However, lovely and entertaining as the view is, there are I think, other subliminal reasons why I use this room.

In the sitting room I’m surrounded by memories.  I have cushions scattered about that I have made from tee-shirts bought as reminders of holidays but never worn (right now I’m leaning against a huge gold picture of Mickey Mouse bought as a tee-shirt at Disney in Florida nearly 20 years ago) Photo’s and souvenirs from trips to distant places, a selection of LPs from my youth which we can’t play ‘cos we don’t have a turntable, plants that are growing way too big, in fact just about everything ‘wot I like’.

This room is also the room where we play board games at Christmas, huddled around the coffee table, snacks and drinks on the floor, yelling at each other with frustration or glee when we win or lose or get totally outmanoeuvred (to be truthful its usually only me that that happens to). Where we sit quietly in our ‘oingy boingy’ chairs from Ikea and get stuck in a novel, or where we work out whether or not we can afford that next holiday.  It’s a room for parties – push back the chairs and there’s a good space for a boogie, and for yoga practice – its got a perfect wall for practicing handstands against.

I never thought a room could be inspiring, but with my selection of oddments and memories right here with me, and my wild garden only a glance away, I doubt I’ll ever completely run out of things to say!

Just in case I do though….

We’ve been asked by the wordpress fairies to ask our readers for suggestions on what to write.  I don’t know any more than that at the moment, but if you’ve got any ideas just let me know by commenting below, for now… I’ll think about a contact page later 😉

Have a good day!

So what does it mean?

> [WHAT THE TASK ASKS]:
Summarize the text about the sitting room in two sentences. The rows after this text aren't needed.

[Recorded data]
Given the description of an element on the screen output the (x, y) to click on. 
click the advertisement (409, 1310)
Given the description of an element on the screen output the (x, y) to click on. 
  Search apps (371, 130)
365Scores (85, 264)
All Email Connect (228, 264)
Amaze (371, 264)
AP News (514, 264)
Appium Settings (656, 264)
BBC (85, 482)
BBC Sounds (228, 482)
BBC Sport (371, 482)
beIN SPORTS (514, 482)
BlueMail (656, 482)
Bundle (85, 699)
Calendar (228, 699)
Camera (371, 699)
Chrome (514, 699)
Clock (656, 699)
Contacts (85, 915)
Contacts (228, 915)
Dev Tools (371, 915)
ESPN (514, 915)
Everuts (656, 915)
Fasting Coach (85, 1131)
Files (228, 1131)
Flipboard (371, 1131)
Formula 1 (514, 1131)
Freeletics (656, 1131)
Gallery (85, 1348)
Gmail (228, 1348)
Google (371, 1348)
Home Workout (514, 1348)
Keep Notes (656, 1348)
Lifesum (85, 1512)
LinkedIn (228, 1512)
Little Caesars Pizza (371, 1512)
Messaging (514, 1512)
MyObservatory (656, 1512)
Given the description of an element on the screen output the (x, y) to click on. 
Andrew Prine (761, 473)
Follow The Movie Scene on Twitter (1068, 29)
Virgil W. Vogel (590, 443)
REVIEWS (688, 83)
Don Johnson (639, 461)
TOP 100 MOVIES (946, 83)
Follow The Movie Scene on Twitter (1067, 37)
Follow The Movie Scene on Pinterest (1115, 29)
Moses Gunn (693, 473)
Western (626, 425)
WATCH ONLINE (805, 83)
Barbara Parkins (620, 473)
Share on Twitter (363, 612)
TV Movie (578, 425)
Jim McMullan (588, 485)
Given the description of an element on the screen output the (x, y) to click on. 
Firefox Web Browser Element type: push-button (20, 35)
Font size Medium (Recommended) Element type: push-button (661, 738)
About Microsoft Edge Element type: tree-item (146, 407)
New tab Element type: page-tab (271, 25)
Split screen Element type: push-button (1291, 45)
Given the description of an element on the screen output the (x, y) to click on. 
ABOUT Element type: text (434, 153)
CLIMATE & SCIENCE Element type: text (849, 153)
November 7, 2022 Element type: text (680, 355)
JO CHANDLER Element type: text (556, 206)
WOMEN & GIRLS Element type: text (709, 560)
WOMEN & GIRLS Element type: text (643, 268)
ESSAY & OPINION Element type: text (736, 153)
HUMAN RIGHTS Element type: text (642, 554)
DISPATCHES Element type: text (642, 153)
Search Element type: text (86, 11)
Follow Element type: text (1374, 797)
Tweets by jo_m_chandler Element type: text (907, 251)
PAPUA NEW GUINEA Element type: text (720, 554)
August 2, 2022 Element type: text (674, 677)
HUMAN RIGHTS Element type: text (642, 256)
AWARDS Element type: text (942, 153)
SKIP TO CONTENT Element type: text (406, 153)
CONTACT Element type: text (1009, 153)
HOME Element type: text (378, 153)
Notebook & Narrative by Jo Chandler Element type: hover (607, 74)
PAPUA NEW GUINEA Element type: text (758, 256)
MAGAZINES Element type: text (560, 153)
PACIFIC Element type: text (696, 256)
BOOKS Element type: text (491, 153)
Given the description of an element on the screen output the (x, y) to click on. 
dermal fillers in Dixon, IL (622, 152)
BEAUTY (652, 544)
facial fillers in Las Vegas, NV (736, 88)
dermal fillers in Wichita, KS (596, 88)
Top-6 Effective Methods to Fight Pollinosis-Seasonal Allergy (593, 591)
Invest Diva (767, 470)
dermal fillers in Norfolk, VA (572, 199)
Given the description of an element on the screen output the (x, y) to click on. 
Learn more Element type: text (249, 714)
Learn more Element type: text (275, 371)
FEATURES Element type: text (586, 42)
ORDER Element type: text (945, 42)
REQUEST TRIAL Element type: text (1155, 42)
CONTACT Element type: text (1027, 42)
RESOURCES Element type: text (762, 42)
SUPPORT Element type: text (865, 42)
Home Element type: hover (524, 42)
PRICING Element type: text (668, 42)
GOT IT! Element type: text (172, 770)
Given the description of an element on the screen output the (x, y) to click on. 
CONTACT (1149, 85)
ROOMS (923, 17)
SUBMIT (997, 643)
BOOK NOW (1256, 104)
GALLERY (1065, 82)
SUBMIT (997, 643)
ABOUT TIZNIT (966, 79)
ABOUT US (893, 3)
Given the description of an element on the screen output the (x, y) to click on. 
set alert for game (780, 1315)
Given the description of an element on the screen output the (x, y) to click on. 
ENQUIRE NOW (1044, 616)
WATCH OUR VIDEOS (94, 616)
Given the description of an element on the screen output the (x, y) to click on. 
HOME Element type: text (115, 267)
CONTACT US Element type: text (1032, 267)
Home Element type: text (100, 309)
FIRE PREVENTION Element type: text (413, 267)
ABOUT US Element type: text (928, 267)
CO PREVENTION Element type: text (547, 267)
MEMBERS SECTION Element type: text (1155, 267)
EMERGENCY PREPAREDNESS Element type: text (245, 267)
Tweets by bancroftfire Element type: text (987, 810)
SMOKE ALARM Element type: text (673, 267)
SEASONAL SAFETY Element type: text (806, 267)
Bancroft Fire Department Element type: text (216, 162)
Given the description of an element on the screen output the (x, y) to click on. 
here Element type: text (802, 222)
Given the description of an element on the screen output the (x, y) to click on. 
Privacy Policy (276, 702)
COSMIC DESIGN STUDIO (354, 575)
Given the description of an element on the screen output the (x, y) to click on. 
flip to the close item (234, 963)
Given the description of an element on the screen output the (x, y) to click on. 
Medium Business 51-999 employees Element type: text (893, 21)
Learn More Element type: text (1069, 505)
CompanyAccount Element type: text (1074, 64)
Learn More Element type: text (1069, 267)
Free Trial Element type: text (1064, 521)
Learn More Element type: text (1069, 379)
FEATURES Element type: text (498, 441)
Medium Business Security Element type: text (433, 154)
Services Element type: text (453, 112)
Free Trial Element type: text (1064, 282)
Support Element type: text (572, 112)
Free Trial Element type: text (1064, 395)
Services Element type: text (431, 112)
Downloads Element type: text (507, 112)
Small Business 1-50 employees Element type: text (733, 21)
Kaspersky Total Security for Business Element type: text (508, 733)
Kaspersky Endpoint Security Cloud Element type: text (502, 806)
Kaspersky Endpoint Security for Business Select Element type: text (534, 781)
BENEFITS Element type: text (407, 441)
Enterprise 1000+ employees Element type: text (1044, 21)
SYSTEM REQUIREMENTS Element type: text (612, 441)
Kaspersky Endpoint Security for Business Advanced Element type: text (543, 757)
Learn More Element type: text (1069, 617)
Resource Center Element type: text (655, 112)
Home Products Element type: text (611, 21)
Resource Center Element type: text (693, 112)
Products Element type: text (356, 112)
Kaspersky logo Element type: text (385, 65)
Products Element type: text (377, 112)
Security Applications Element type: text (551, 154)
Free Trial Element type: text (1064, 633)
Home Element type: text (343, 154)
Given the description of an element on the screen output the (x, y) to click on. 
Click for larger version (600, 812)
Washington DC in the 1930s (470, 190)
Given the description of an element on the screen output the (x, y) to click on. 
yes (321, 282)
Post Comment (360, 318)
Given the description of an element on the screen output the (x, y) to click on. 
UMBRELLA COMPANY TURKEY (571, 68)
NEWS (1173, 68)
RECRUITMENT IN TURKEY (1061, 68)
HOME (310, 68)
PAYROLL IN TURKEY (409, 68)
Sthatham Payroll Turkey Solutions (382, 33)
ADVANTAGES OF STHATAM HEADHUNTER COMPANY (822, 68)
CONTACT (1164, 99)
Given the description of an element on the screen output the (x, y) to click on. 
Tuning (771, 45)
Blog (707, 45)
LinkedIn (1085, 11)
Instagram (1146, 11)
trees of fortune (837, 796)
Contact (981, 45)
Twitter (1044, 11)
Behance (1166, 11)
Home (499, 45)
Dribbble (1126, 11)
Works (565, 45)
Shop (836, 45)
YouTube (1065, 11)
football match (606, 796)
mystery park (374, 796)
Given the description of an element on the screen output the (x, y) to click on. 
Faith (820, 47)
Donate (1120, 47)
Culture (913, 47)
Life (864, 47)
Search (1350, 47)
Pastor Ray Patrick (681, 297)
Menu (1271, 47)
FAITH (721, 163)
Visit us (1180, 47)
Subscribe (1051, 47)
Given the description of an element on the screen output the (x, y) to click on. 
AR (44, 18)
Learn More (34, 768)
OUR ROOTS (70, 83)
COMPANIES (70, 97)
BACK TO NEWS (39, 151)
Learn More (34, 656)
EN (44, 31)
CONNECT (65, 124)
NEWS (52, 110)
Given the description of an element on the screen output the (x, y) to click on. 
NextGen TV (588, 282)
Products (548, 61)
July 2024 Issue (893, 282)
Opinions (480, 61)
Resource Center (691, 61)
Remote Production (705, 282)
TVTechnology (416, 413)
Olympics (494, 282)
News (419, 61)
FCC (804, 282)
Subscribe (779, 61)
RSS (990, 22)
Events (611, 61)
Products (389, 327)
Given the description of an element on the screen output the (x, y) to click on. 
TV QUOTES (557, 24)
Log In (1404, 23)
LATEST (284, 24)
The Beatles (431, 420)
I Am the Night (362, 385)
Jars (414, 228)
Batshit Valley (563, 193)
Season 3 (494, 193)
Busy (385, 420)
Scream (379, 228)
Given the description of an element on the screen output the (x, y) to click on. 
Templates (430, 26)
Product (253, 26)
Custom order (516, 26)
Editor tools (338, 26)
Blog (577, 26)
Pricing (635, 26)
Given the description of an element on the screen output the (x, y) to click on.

> [WRITTEN REPLY]:
The writer's sitting room is full of memories, such as cushions made from unworn holiday tee-shirts, souvenirs from trips, old LPs that can't be played, and plants that have grown too big. The room is used for Christmas board games, reading, working out whether the next holiday is affordable, parties and yoga, and the writer finds it inspiring enough to doubt ever running out of things to say, though readers are still invited to suggest ideas in the comments.